— BEGIN Exercise inputs —

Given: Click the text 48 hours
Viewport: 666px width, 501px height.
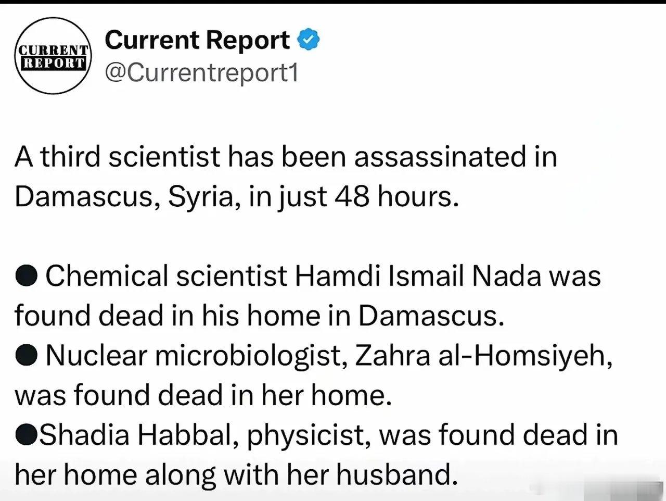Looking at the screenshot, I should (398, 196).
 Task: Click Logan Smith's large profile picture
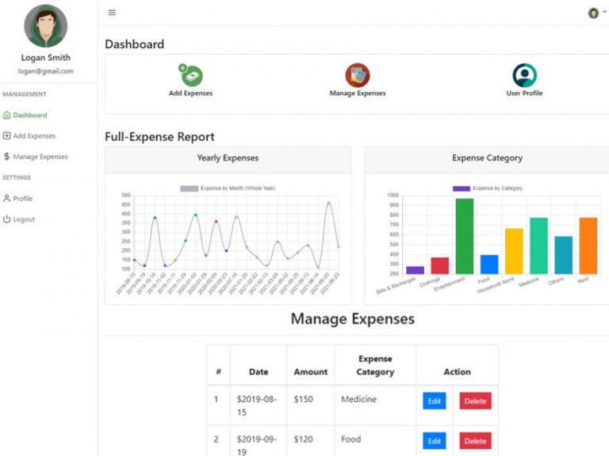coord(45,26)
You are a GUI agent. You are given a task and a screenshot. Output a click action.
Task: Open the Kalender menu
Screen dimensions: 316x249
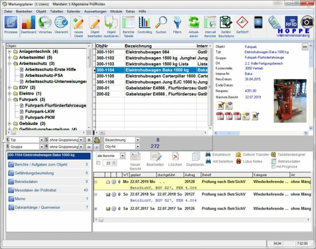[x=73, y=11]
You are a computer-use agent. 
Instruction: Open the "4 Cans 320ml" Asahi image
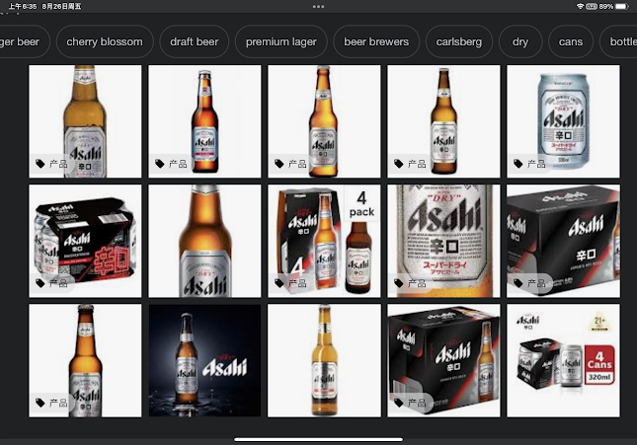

— END Exercise inputs —

» Stated problem:
Rewrite the lines from the one containing "You are a computer-use agent." through the end of the data as a numbered list, including both ends and skipping blank lines. Omit the pictures.

» Reply to the task:
1. You are a computer-use agent. 
2. Instruction: Open the "4 Cans 320ml" Asahi image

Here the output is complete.